* TASK DIRECTIONS: Render every line of the listing below as a JSON array of strings, one string per line, omitting blank lines.

++++++++++

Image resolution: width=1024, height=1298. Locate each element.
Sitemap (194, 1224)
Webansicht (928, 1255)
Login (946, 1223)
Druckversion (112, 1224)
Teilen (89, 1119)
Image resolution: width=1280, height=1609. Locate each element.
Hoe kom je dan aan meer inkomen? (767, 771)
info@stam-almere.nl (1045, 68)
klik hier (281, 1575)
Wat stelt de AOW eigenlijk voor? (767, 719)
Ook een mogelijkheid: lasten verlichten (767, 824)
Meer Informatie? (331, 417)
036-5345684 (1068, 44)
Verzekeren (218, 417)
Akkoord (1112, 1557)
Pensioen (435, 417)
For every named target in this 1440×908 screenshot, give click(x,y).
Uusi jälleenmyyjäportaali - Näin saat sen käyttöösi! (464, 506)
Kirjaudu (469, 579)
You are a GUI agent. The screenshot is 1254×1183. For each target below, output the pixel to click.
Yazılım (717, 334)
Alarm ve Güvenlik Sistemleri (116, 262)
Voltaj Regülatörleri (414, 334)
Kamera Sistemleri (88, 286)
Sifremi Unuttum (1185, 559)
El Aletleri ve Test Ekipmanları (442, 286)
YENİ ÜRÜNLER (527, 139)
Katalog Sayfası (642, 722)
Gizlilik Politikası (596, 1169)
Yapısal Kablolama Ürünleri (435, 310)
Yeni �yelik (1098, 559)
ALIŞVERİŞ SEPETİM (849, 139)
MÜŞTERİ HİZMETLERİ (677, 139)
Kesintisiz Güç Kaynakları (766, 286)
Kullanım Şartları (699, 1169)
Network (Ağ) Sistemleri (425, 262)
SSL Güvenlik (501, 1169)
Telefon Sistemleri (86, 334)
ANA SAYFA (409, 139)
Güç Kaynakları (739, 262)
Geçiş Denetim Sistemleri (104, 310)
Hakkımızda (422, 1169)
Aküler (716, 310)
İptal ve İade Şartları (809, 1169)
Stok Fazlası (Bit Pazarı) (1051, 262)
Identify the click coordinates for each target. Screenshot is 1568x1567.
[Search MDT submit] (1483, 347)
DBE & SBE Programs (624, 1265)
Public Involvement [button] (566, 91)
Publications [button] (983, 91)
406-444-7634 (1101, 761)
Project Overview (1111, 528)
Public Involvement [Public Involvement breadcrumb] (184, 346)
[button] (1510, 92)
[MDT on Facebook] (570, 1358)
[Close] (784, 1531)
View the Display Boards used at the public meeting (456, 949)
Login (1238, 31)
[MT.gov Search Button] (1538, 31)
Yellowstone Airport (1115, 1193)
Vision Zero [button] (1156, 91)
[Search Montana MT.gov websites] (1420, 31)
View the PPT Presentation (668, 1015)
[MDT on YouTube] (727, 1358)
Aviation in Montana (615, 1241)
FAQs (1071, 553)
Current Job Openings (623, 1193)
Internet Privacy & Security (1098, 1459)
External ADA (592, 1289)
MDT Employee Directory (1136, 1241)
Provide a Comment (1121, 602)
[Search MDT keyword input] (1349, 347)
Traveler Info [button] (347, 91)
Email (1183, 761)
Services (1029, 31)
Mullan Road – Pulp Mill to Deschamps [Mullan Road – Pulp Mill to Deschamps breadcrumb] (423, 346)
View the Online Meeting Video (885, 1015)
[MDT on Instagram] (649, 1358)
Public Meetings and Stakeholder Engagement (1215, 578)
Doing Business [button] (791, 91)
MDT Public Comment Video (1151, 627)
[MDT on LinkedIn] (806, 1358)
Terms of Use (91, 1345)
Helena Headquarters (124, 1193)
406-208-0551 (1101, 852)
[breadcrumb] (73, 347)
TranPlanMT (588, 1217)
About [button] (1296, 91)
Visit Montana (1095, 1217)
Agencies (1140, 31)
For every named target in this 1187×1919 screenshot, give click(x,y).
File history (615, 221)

++++++++++

* RESULT:
[
  "Image resolution: width=1024, height=1298. Locate each element.",
  "Sitemap (194, 1224)",
  "Webansicht (928, 1255)",
  "Login (946, 1223)",
  "Druckversion (112, 1224)",
  "Teilen (89, 1119)",
  "Image resolution: width=1280, height=1609. Locate each element.",
  "Hoe kom je dan aan meer inkomen? (767, 771)",
  "info@stam-almere.nl (1045, 68)",
  "klik hier (281, 1575)",
  "Wat stelt de AOW eigenlijk voor? (767, 719)",
  "Ook een mogelijkheid: lasten verlichten (767, 824)",
  "Meer Informatie? (331, 417)",
  "036-5345684 (1068, 44)",
  "Verzekeren (218, 417)",
  "Akkoord (1112, 1557)",
  "Pensioen (435, 417)",
  "For every named target in this 1440×908 screenshot, give click(x,y).",
  "Uusi jälleenmyyjäportaali - Näin saat sen käyttöösi! (464, 506)",
  "Kirjaudu (469, 579)",
  "You are a GUI agent. The screenshot is 1254×1183. For each target below, output the pixel to click.",
  "Yazılım (717, 334)",
  "Alarm ve Güvenlik Sistemleri (116, 262)",
  "Voltaj Regülatörleri (414, 334)",
  "Kamera Sistemleri (88, 286)",
  "Sifremi Unuttum (1185, 559)",
  "El Aletleri ve Test Ekipmanları (442, 286)",
  "YENİ ÜRÜNLER (527, 139)",
  "Katalog Sayfası (642, 722)",
  "Gizlilik Politikası (596, 1169)",
  "Yapısal Kablolama Ürünleri (435, 310)",
  "Yeni �yelik (1098, 559)",
  "ALIŞVERİŞ SEPETİM (849, 139)",
  "MÜŞTERİ HİZMETLERİ (677, 139)",
  "Kesintisiz Güç Kaynakları (766, 286)",
  "Kullanım Şartları (699, 1169)",
  "Network (Ağ) Sistemleri (425, 262)",
  "SSL Güvenlik (501, 1169)",
  "Telefon Sistemleri (86, 334)",
  "ANA SAYFA (409, 139)",
  "Güç Kaynakları (739, 262)",
  "Geçiş Denetim Sistemleri (104, 310)",
  "Hakkımızda (422, 1169)",
  "Aküler (716, 310)",
  "İptal ve İade Şartları (809, 1169)",
  "Stok Fazlası (Bit Pazarı) (1051, 262)",
  "Identify the click coordinates for each target. Screenshot is 1568x1567.",
  "[Search MDT submit] (1483, 347)",
  "DBE & SBE Programs (624, 1265)",
  "Public Involvement [button] (566, 91)",
  "Publications [button] (983, 91)",
  "406-444-7634 (1101, 761)",
  "Project Overview (1111, 528)",
  "Public Involvement [Public Involvement breadcrumb] (184, 346)",
  "[button] (1510, 92)",
  "[MDT on Facebook] (570, 1358)",
  "[Close] (784, 1531)",
  "View the Display Boards used at the public meeting (456, 949)",
  "Login (1238, 31)",
  "[MT.gov Search Button] (1538, 31)",
  "Yellowstone Airport (1115, 1193)",
  "Vision Zero [button] (1156, 91)",
  "[Search Montana MT.gov websites] (1420, 31)",
  "View the PPT Presentation (668, 1015)",
  "[MDT on YouTube] (727, 1358)",
  "Aviation in Montana (615, 1241)",
  "FAQs (1071, 553)",
  "Current Job Openings (623, 1193)",
  "Internet Privacy & Security (1098, 1459)",
  "External ADA (592, 1289)",
  "MDT Employee Directory (1136, 1241)",
  "Provide a Comment (1121, 602)",
  "[Search MDT keyword input] (1349, 347)",
  "Traveler Info [button] (347, 91)",
  "Email (1183, 761)",
  "Services (1029, 31)",
  "Mullan Road – Pulp Mill to Deschamps [Mullan Road – Pulp Mill to Deschamps breadcrumb] (423, 346)",
  "View the Online Meeting Video (885, 1015)",
  "[MDT on Instagram] (649, 1358)",
  "Public Meetings and Stakeholder Engagement (1215, 578)",
  "Doing Business [button] (791, 91)",
  "MDT Public Comment Video (1151, 627)",
  "[MDT on LinkedIn] (806, 1358)",
  "Terms of Use (91, 1345)",
  "Helena Headquarters (124, 1193)",
  "406-208-0551 (1101, 852)",
  "[breadcrumb] (73, 347)",
  "TranPlanMT (588, 1217)",
  "About [button] (1296, 91)",
  "Visit Montana (1095, 1217)",
  "Agencies (1140, 31)",
  "For every named target in this 1187×1919 screenshot, give click(x,y).",
  "File history (615, 221)"
]